What's your prediction on what will be most important thing for the technology industry in the coming year?

Healthcare is behind, by about 10 years, when it comes to technology (as a general statement). And a lot of the technology we see creates value for payers, providers and big pharma by bending the cost curve. 2019 will be the year we start seeing a lot of pricing models that entail companies charging their healthcare customer a percentage of what they save them. This concept isn’t new, but it hasn’t taken off in healthcare yet. Because value based health is happening in a big way in much of the country, it stands to reason that these new pricing models will become more commonplace, which creates a lot of upside for technology companies that produce results they promise.

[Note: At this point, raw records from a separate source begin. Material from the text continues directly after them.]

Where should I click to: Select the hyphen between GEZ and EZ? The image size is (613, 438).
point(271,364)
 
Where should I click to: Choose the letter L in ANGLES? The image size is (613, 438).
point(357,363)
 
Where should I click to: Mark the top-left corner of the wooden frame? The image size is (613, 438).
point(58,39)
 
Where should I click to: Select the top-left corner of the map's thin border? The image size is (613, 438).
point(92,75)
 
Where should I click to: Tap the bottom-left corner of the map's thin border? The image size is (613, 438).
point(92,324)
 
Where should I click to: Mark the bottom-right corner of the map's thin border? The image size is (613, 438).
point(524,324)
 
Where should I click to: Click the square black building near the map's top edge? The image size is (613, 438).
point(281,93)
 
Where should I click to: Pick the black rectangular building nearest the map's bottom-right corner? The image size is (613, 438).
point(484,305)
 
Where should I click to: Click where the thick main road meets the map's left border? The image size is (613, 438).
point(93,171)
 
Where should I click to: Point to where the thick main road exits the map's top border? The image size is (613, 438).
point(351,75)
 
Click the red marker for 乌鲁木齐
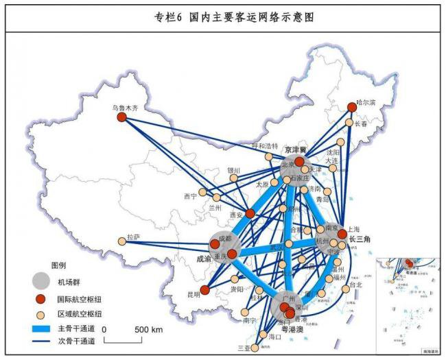pos(122,117)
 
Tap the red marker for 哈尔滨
pos(352,107)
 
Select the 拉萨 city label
pos(133,238)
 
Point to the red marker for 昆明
pos(204,290)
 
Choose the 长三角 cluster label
pos(360,239)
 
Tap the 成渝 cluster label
pos(204,260)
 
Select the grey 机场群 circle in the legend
pos(41,280)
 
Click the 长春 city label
pos(361,124)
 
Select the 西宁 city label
pos(190,196)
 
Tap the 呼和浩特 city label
pos(265,146)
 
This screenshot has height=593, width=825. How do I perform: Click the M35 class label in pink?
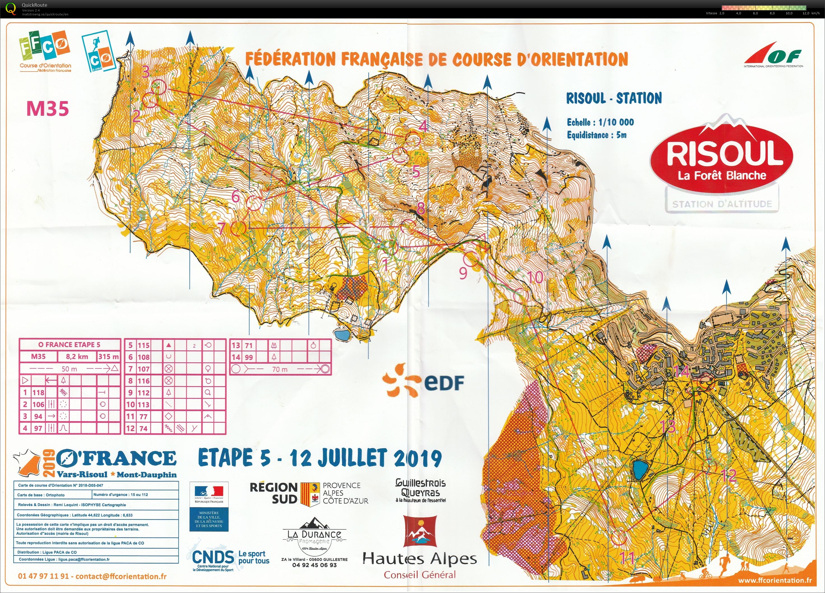coord(47,108)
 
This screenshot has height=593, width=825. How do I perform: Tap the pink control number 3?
coord(145,72)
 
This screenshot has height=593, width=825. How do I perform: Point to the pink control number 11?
coord(627,557)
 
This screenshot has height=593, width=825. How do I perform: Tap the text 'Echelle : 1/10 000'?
coord(600,122)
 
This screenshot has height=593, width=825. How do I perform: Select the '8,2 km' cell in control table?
coord(77,356)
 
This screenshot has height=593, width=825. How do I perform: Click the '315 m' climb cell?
coord(108,356)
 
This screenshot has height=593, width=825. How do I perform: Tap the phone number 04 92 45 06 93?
coord(314,565)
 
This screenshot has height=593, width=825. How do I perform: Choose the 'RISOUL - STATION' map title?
coord(614,98)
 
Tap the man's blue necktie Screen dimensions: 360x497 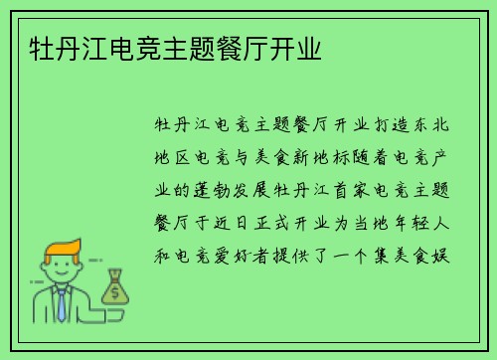62,303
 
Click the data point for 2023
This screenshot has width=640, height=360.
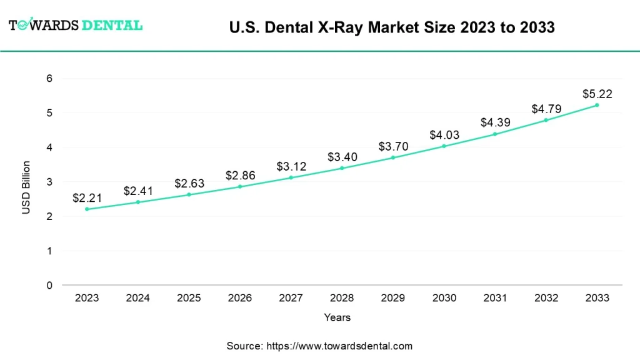[x=87, y=209]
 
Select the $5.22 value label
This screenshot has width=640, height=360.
[x=597, y=94]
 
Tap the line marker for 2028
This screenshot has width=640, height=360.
[x=342, y=168]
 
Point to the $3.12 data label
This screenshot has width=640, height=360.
[x=291, y=167]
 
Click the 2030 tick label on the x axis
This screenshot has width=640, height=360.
[x=444, y=298]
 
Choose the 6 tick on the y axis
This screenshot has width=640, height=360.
[x=49, y=79]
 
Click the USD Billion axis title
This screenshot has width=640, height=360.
[x=26, y=188]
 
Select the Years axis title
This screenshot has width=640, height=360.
[x=337, y=318]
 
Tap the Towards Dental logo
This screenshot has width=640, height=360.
[x=76, y=26]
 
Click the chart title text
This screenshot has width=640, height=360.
[x=392, y=28]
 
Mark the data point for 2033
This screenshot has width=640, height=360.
[x=597, y=105]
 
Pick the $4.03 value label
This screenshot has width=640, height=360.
[x=444, y=135]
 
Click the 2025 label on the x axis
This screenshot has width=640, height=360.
[x=189, y=298]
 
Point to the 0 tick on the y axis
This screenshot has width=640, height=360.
[x=49, y=286]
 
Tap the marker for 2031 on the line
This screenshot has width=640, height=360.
[x=495, y=134]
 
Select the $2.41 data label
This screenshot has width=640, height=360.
[x=138, y=191]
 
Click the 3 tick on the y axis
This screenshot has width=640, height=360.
[x=49, y=182]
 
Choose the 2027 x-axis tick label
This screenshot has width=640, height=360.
[x=291, y=298]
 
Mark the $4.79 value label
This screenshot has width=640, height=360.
[x=546, y=109]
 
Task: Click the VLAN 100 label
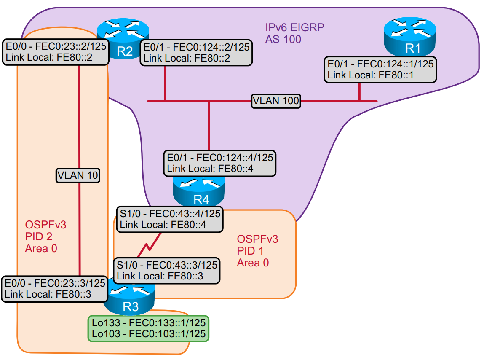click(x=276, y=101)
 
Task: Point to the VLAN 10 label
click(x=78, y=175)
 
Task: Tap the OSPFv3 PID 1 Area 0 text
click(x=257, y=251)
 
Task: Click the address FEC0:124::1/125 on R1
click(x=394, y=64)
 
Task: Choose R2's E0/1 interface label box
click(x=196, y=53)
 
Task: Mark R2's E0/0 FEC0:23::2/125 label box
click(x=55, y=52)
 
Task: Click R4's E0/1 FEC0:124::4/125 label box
click(x=219, y=163)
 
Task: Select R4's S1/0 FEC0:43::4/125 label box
click(x=169, y=219)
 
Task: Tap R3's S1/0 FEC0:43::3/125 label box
click(x=167, y=270)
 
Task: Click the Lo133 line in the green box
click(x=148, y=323)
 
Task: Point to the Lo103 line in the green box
click(x=148, y=334)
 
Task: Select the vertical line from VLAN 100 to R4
click(x=209, y=126)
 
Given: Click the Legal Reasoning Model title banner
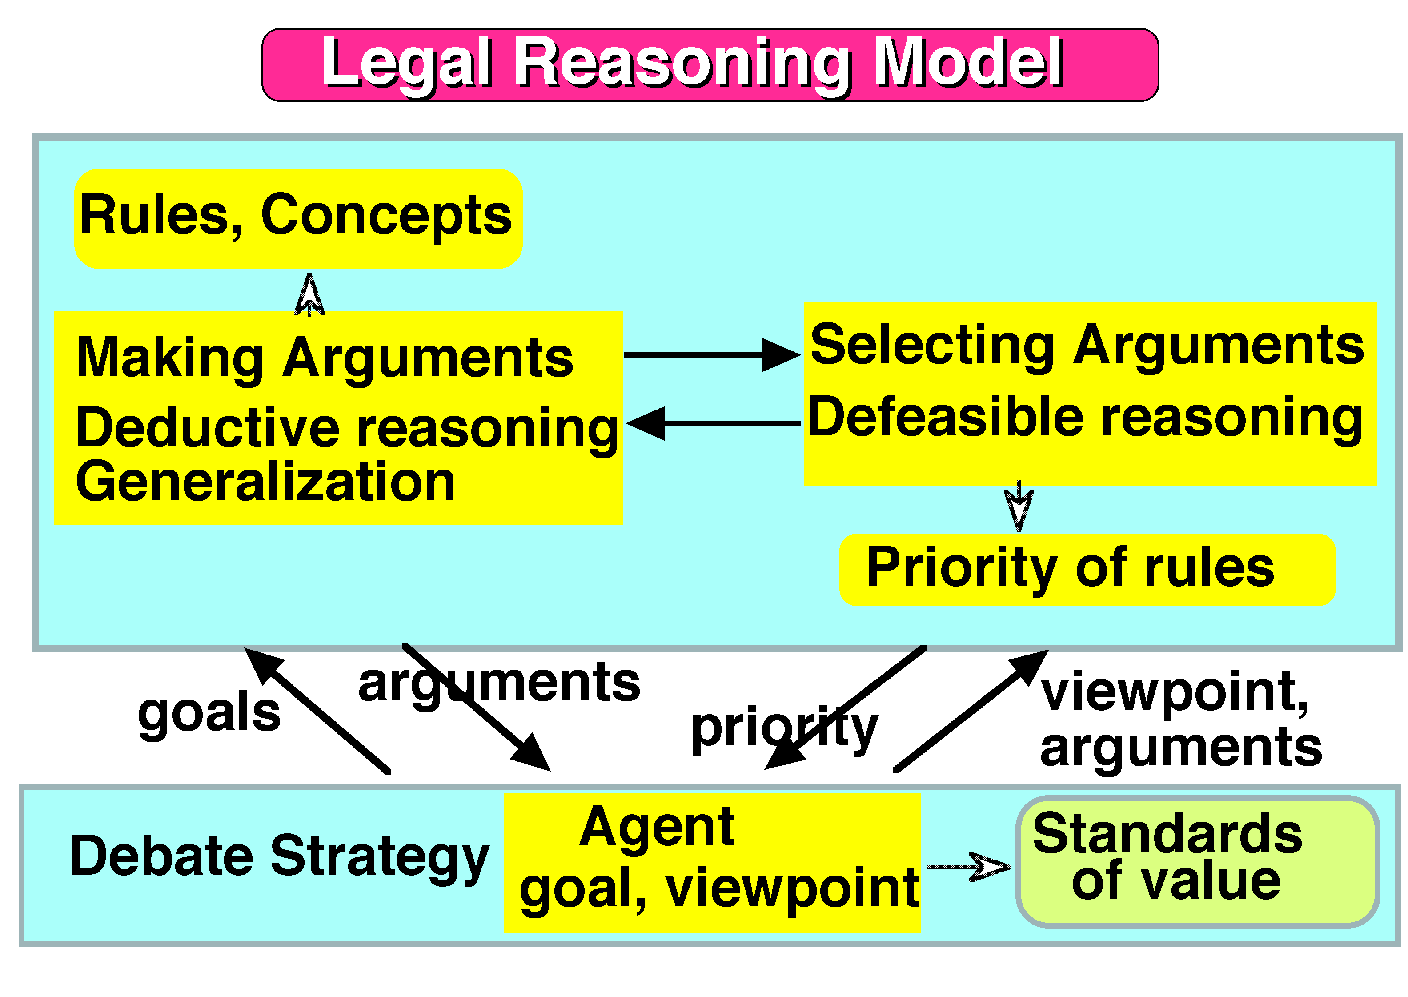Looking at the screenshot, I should tap(710, 64).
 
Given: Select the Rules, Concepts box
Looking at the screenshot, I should tap(298, 218).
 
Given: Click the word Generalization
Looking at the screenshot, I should tap(265, 482).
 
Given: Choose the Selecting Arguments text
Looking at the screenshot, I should tap(1087, 345).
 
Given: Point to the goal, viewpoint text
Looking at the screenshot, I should tap(718, 888).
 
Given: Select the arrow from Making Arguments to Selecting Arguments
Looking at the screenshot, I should tap(712, 355).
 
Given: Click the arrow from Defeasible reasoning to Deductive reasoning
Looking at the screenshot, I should tap(712, 424).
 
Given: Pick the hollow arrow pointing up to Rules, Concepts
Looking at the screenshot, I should tap(309, 295).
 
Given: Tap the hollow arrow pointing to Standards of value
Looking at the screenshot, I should tap(970, 867).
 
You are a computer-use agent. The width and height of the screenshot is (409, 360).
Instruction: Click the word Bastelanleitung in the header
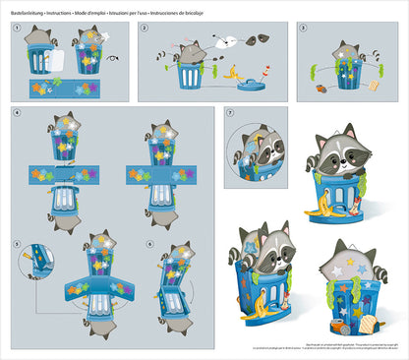[27, 9]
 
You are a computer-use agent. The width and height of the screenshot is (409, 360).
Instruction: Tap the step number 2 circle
[146, 29]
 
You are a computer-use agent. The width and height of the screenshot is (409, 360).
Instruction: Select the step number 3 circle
[303, 29]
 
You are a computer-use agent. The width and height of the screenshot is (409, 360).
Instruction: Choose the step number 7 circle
[230, 115]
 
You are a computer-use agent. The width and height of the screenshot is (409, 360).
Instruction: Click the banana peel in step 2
[234, 74]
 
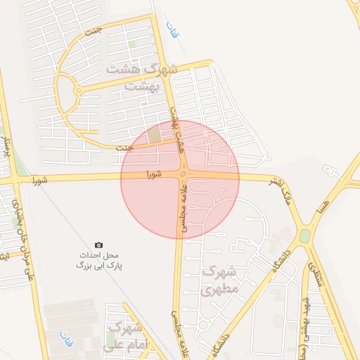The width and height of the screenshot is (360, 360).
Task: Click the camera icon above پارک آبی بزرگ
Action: (98, 244)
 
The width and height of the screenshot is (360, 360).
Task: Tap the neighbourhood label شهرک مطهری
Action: (220, 279)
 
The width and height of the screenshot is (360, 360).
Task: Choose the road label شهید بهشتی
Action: (305, 330)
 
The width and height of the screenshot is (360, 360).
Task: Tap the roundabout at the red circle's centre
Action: (183, 174)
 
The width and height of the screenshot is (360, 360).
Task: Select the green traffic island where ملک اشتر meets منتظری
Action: (304, 236)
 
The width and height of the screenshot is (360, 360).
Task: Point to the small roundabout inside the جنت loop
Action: (77, 91)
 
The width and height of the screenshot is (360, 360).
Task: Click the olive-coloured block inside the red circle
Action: (153, 134)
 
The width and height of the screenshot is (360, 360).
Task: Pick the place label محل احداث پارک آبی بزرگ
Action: (98, 260)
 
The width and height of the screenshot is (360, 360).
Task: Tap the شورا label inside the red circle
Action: (154, 173)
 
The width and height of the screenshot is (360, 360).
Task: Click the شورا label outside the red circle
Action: (40, 181)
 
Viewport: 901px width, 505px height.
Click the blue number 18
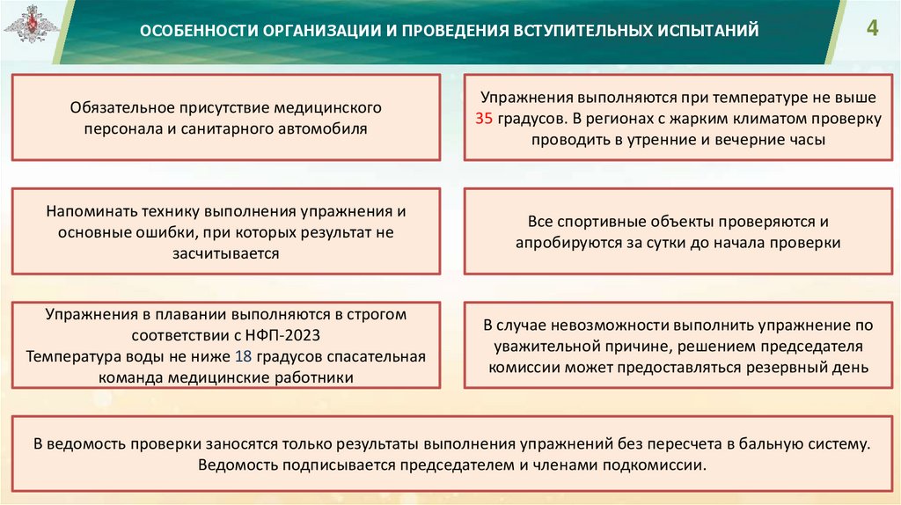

Jay Goss is General Partner at Wavemaker Three-Sixty Health based in Pasadena. The fund focuses entirely on healthcare start-ups seeking Seed and Series A investment, and is a joint venture with Wavemaker in Santa Monica. The fund’s investment thesis is that after 40 years, healthcare is transitioning away from fee-for-service to value-based payments, and with that comes a massive amount of disruption. There will be no shortage of clinical operations and business challenges to solve in the coming decade, and entrepreneurs are already coming out of the woodwork to solve these problems. Moreover, countless business models are now for the first time commercially viable because the healthcare industry is embracing value-based payments.